--- Start ---
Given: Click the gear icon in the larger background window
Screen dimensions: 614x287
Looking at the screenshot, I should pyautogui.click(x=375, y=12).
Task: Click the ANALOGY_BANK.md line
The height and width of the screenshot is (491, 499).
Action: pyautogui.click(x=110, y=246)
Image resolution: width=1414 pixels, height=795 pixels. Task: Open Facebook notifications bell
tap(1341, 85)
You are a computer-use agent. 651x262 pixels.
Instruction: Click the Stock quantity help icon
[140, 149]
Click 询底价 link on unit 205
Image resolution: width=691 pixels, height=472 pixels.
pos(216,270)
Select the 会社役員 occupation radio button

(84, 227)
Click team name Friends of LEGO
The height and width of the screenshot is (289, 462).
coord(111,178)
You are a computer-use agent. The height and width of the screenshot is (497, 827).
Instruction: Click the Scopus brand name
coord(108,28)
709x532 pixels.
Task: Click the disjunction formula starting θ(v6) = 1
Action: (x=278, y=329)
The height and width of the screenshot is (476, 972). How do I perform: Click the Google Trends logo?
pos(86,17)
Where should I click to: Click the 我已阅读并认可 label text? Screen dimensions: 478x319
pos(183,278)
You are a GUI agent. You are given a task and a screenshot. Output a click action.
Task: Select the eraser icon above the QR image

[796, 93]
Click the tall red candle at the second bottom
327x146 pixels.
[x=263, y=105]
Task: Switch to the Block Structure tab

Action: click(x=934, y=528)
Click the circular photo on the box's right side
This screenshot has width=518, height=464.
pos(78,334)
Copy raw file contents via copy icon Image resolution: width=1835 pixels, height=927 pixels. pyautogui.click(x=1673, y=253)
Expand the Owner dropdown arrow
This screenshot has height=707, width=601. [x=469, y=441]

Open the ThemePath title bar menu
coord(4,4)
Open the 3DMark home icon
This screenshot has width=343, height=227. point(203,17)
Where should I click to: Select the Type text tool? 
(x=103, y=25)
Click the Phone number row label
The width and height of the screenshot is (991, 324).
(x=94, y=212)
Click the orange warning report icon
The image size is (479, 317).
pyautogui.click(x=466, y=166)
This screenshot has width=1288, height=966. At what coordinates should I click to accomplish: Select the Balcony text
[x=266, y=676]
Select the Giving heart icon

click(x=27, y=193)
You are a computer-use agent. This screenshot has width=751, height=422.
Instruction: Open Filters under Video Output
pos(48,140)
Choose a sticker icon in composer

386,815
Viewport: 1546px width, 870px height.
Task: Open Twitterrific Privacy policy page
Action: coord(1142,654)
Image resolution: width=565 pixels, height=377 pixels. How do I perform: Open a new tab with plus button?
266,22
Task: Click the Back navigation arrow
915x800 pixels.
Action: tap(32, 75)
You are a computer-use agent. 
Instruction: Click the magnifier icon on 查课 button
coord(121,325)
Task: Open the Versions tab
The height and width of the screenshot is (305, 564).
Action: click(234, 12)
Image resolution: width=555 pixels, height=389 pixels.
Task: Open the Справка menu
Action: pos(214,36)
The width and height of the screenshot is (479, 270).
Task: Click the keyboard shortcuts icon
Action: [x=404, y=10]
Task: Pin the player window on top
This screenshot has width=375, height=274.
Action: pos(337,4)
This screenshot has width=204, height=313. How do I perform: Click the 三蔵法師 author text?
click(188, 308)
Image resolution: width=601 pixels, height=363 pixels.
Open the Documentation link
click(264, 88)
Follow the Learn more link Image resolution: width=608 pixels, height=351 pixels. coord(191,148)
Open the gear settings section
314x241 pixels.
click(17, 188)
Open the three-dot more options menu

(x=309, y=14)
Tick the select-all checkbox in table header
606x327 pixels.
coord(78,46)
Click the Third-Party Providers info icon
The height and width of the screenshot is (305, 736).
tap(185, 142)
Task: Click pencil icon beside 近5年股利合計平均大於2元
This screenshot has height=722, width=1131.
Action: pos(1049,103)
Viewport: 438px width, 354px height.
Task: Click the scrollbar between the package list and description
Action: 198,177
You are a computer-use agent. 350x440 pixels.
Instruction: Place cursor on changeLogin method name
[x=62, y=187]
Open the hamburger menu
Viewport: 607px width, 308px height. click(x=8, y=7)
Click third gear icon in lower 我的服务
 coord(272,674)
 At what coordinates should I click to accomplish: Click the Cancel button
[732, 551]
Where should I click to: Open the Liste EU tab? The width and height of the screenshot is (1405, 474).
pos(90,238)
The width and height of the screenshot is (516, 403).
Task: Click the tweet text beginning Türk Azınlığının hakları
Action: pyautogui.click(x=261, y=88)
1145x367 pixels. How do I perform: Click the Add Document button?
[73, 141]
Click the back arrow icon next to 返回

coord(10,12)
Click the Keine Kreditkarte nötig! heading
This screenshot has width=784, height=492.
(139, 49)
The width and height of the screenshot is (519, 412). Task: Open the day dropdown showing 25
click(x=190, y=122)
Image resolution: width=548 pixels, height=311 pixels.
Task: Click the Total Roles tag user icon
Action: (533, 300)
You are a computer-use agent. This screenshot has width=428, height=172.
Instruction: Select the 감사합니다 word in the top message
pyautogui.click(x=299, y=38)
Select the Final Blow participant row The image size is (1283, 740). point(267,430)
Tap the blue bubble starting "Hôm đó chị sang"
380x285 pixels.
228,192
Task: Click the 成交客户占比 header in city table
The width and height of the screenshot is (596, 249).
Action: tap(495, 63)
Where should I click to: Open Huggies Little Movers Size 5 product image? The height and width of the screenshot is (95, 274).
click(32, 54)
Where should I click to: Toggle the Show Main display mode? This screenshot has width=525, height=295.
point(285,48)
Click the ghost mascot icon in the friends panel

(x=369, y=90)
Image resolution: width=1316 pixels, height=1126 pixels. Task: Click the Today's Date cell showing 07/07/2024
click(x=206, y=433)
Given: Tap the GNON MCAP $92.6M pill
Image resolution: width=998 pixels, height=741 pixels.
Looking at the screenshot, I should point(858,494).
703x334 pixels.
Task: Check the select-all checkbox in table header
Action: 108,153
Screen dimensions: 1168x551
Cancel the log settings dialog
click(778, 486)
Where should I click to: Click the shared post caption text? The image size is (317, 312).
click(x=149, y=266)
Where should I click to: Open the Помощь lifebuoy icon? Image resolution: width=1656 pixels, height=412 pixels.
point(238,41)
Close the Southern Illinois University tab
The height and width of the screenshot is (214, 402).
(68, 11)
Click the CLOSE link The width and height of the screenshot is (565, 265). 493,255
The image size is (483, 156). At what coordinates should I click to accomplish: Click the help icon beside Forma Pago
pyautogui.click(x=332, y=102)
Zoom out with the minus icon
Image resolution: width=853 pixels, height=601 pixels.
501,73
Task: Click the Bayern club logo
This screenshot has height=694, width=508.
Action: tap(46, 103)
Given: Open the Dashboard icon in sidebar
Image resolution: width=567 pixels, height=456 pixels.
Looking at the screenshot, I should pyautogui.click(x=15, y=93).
--- End ---
- [What the task asks] Duplicate the lines above, from the line containing "Expand the Owner dropdown arrow" through the line containing "coord(121,325)", including both of those lines.

- [Solution]
Expand the Owner dropdown arrow
This screenshot has height=707, width=601. [x=469, y=441]

Open the ThemePath title bar menu
coord(4,4)
Open the 3DMark home icon
This screenshot has width=343, height=227. point(203,17)
Where should I click to: Select the Type text tool? 
(x=103, y=25)
Click the Phone number row label
The width and height of the screenshot is (991, 324).
(x=94, y=212)
Click the orange warning report icon
The image size is (479, 317).
pyautogui.click(x=466, y=166)
This screenshot has width=1288, height=966. At what coordinates should I click to accomplish: Select the Balcony text
[x=266, y=676]
Select the Giving heart icon

click(x=27, y=193)
You are a computer-use agent. This screenshot has width=751, height=422.
Instruction: Open Filters under Video Output
pos(48,140)
Choose a sticker icon in composer

386,815
Viewport: 1546px width, 870px height.
Task: Open Twitterrific Privacy policy page
Action: coord(1142,654)
Image resolution: width=565 pixels, height=377 pixels. How do I perform: Open a new tab with plus button?
266,22
Task: Click the Back navigation arrow
915x800 pixels.
Action: tap(32, 75)
You are a computer-use agent. 
Instruction: Click the magnifier icon on 查课 button
coord(121,325)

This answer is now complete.